The Alderson Drive is not technically an "FTL drive", but it achieves the same affects. As with any Shortcut Drive, movement in the local frame of reference does not exceed that of light. Instead, the Alderson Drive locates and utilizes a particular form of wormhole known as an Alderson Point. Two such points define an Alderson Tramline. These points (and the resulting "tramlines") occur naturally, connecting stars. So basically, to get to another star system, you "just" have to travel very close to our sun and find the wormhole connecting it to another star. Travel across the galaxy can thus be achieved by little hops from one system to another, followed by a few weeks of repositioning within a given stars system. Still, you've trimmed the transit time by a very large factor, making some sort of interstellar civilization a lot more feasible.
But getting to other worlds and stars still ain't easy.
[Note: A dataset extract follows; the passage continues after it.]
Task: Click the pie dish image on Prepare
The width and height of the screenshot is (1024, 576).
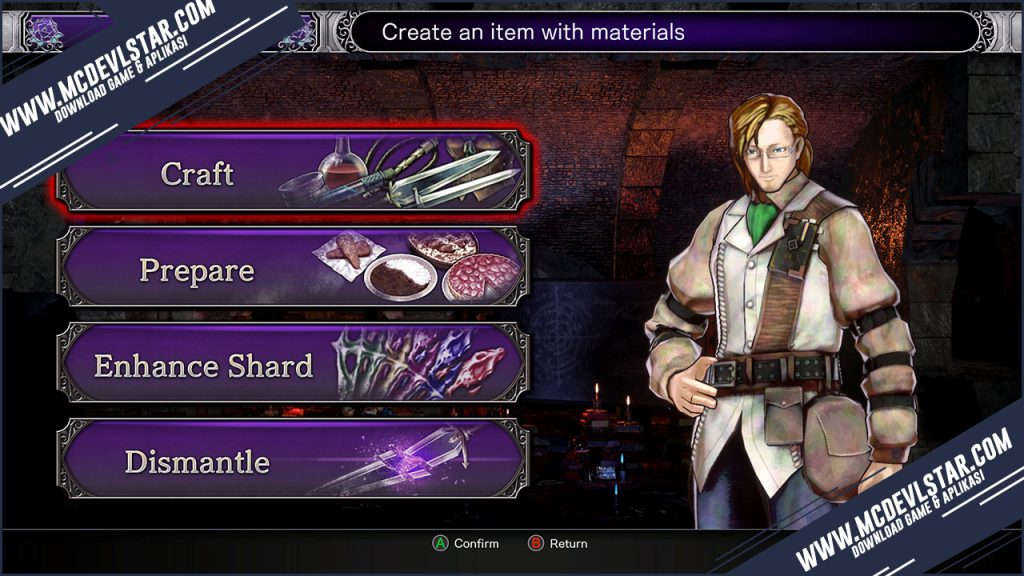Action: 482,277
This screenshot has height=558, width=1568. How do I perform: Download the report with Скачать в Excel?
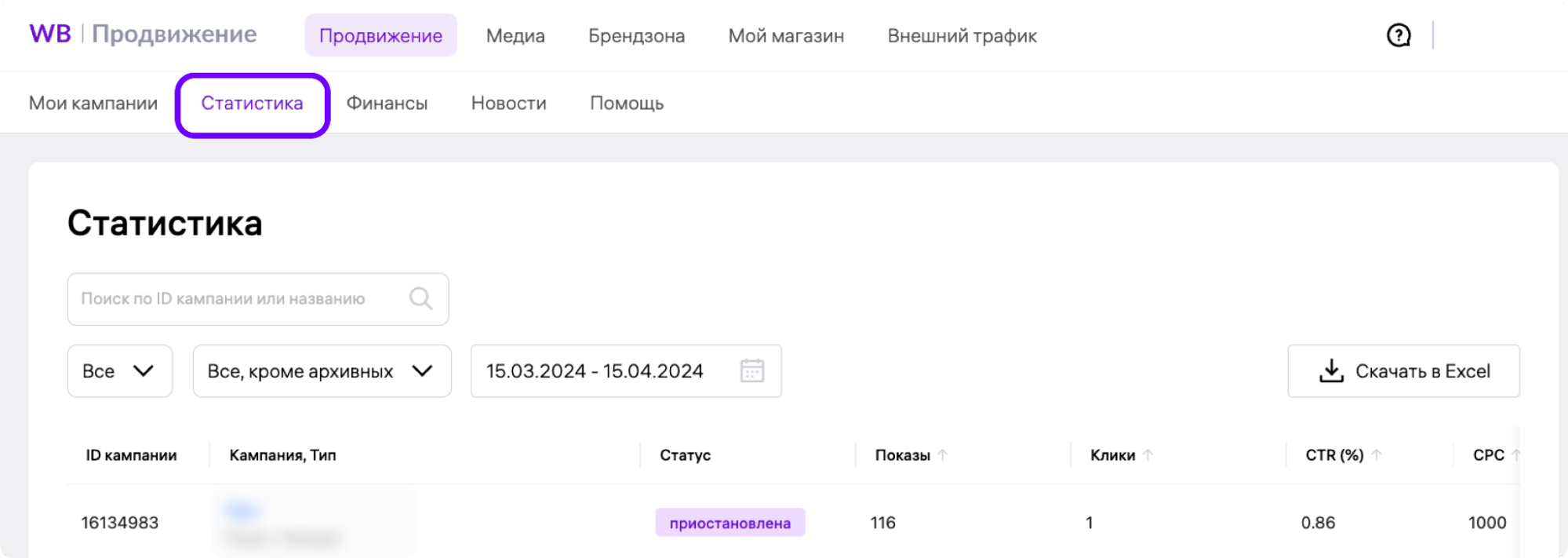pos(1402,371)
The Alderson Point wormholes are difficult to find, spaced far apart, utilize the Fifth Force, and only exist between points in space with the same thermodynamic potential. Within the novels, the Alderson Drive had an unfortunate side-effect of being very disorienting to human passengers and to automated systems. That delay and distraction, combined with the fact that each star system had only a handful of Alderson Points, meant it was entirely possible to ambush space craft as they came out of the Alderson Tramline.
Sources
The Alderson Drive is used in The Mote In God's Eye by Larry Niven and Jerry Pournelle, and the CoDominium series by Jerry Pournelle.
Game and Story Use
- Likely to show up in a game based on the works of Pournelle or Niven.
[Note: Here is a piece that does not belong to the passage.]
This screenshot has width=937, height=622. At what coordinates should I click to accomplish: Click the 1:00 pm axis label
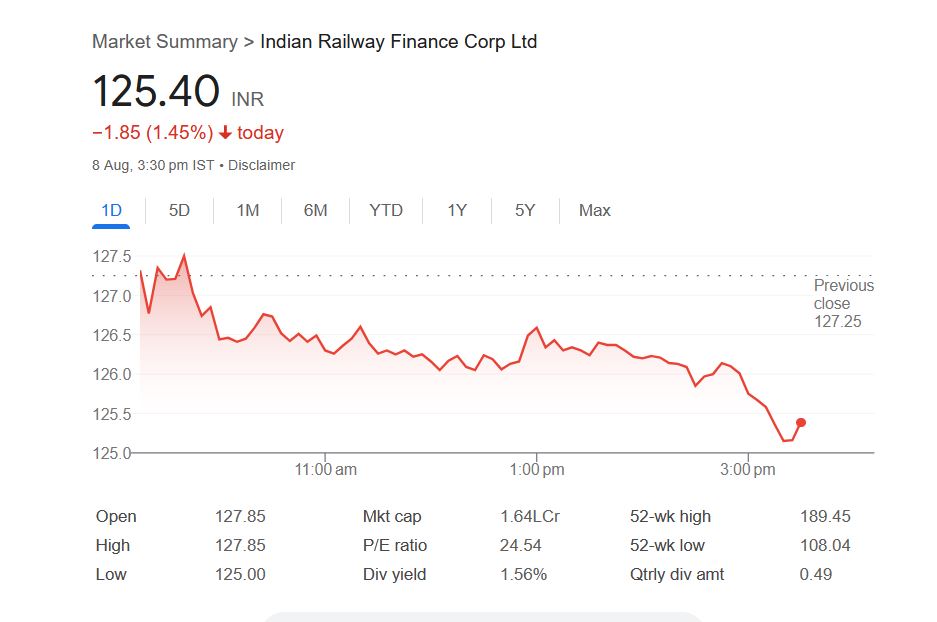click(538, 469)
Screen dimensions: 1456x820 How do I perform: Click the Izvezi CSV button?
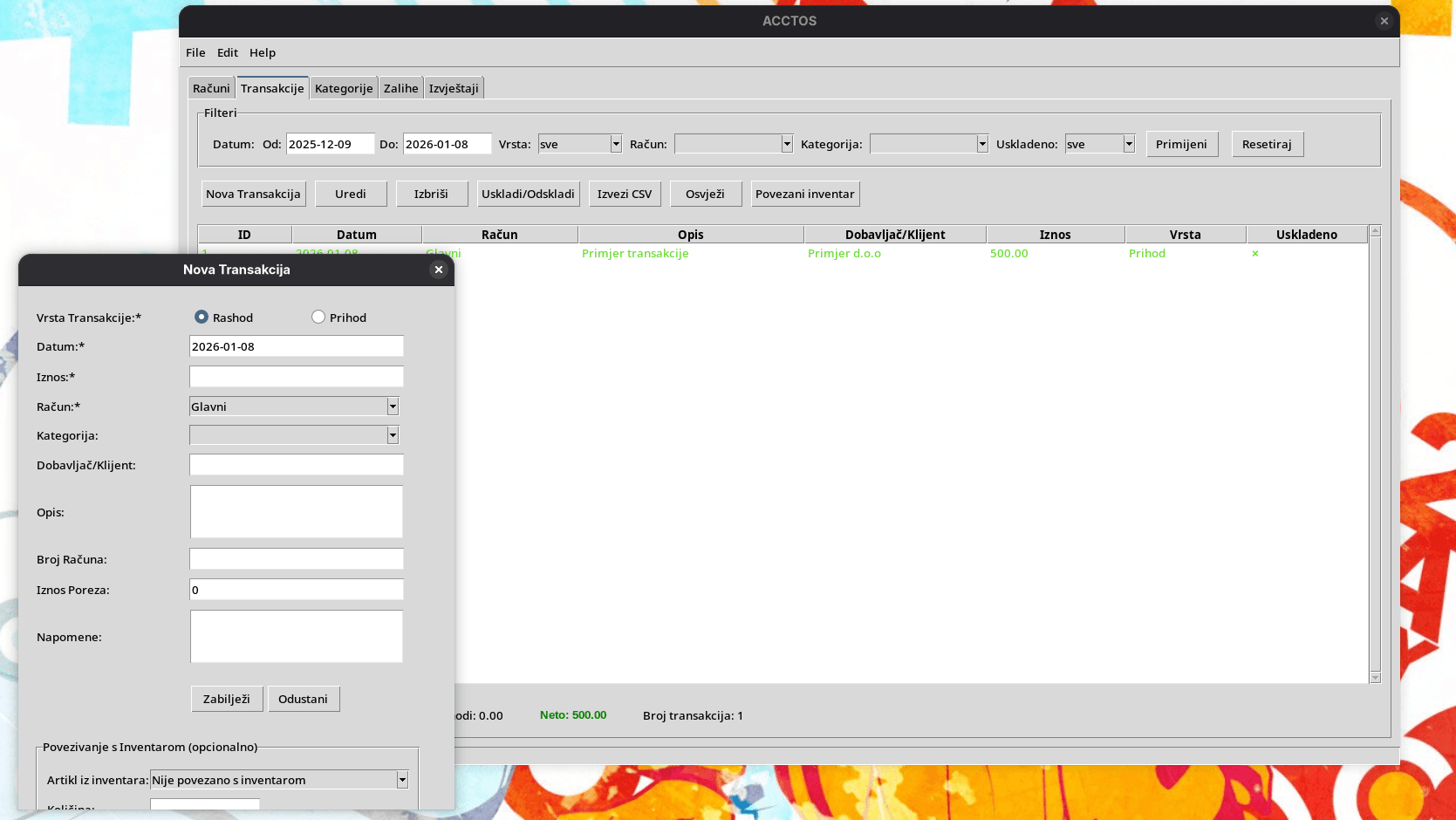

- Or could inspire something similar in other settings.
- Has the nice benefit of keeping space travel lengthy and difficult, but not so long or so hard that the PCs won't want to travel anywhere.
- Also, the "jump shock" disorientation, and the potential for ambush allows for some tactical challenges and plot devices.
- Dan Alderson also came up with the Alderson Disk, a form of Stellar Megastructure. You could do an all-Alderson setting.